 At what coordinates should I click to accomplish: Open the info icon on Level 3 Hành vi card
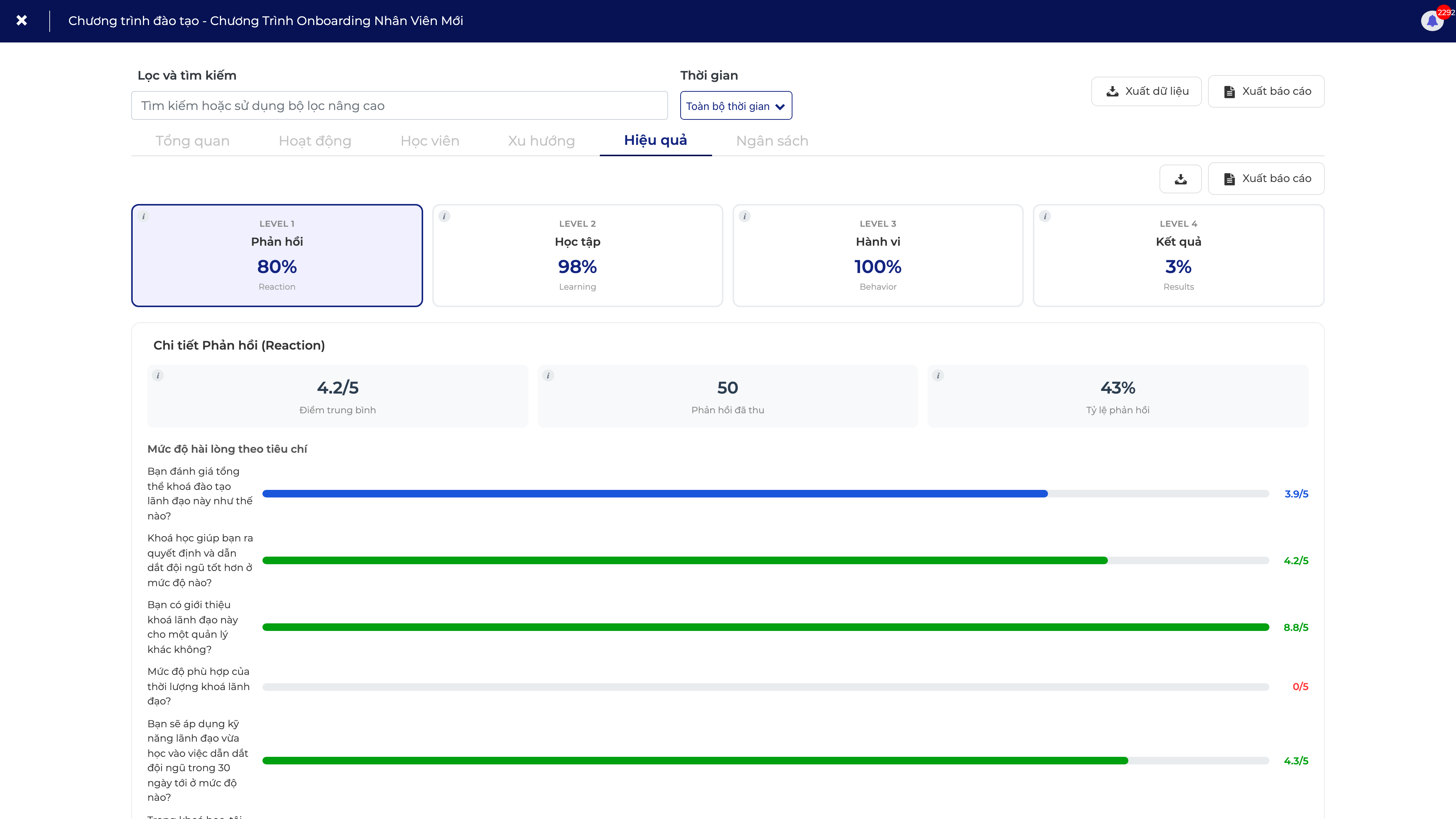click(744, 216)
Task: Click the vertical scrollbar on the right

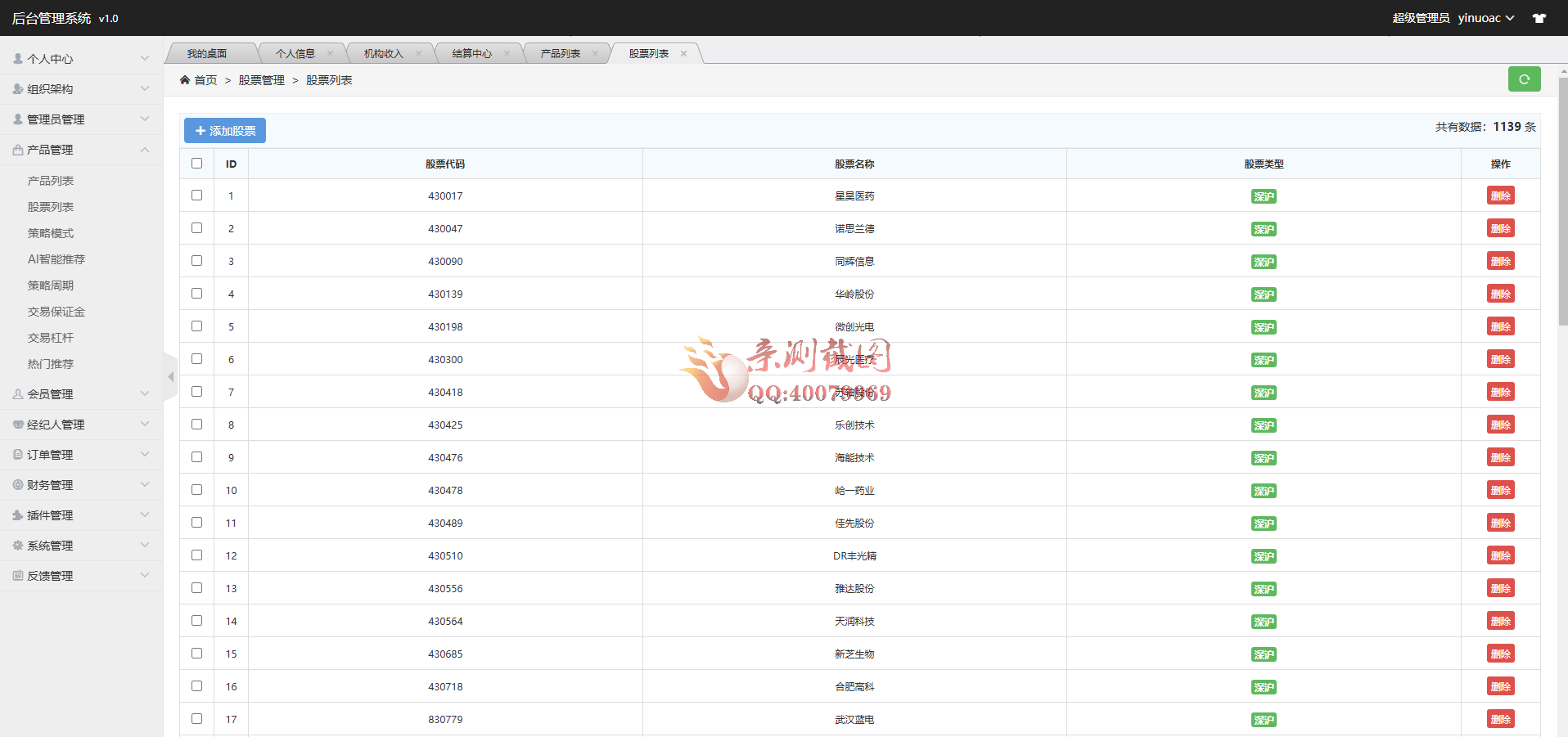Action: coord(1562,204)
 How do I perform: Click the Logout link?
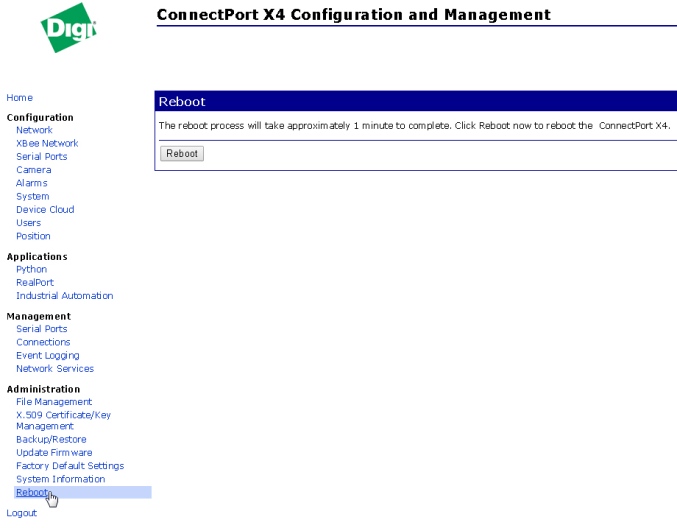click(21, 513)
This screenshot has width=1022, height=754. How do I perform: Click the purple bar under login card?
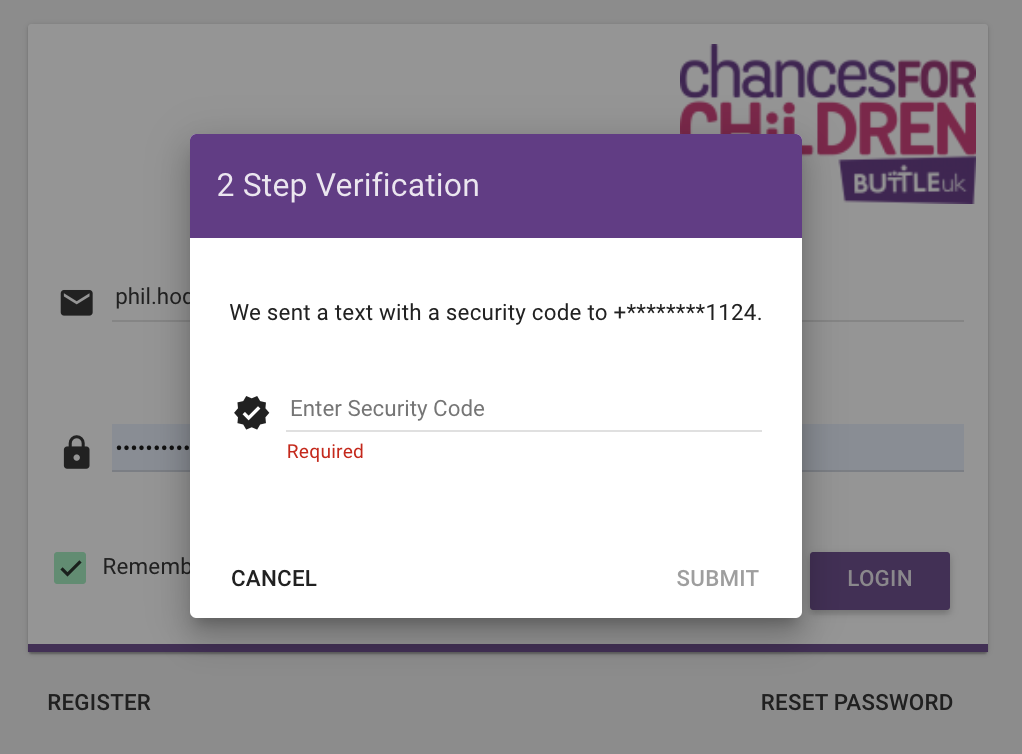[508, 648]
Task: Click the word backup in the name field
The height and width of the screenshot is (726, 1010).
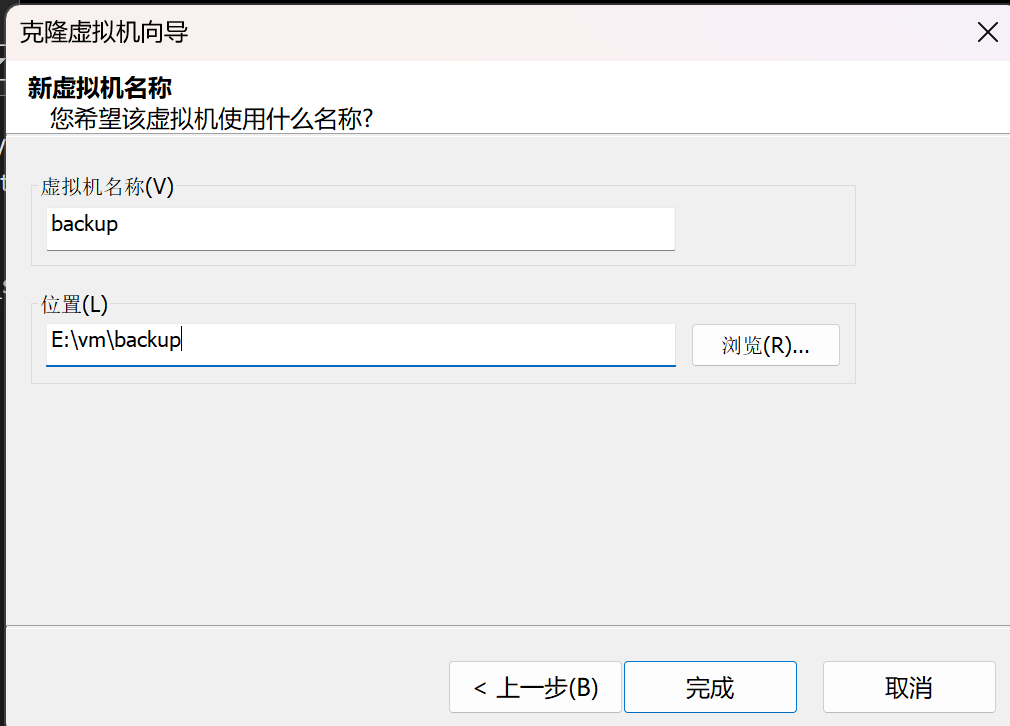Action: (x=84, y=224)
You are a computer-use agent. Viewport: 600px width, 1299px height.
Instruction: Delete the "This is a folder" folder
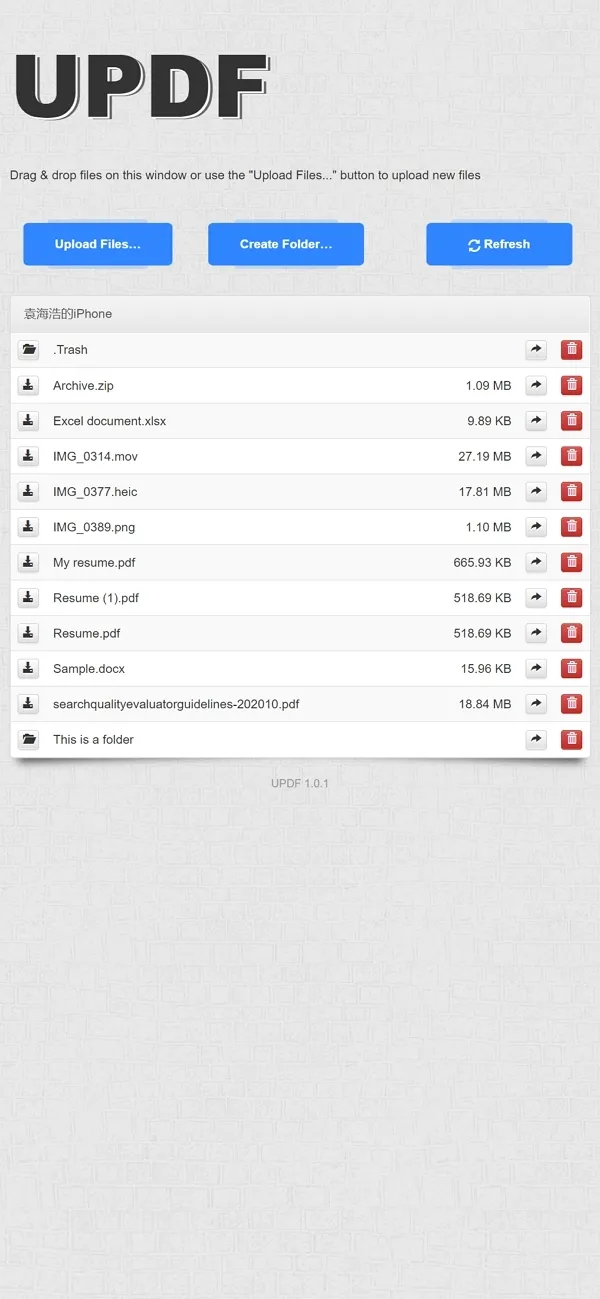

What needs to be done
Retype all entries exactly, without the images.

Exercise result
 At what coordinates should I click to accomplish: Open the info icon on Level 3 Hành vi card
click(744, 216)
Task: Click the vertical scrollbar on the right

Action: coord(1562,204)
 How do I perform: Click the Logout link?
click(21, 513)
This screenshot has width=1022, height=754. How do I perform: Click the purple bar under login card?
[508, 648]
Task: Click the word backup in the name field
The height and width of the screenshot is (726, 1010).
Action: (x=84, y=224)
You are a computer-use agent. Viewport: 600px width, 1299px height.
Instruction: Delete the "This is a folder" folder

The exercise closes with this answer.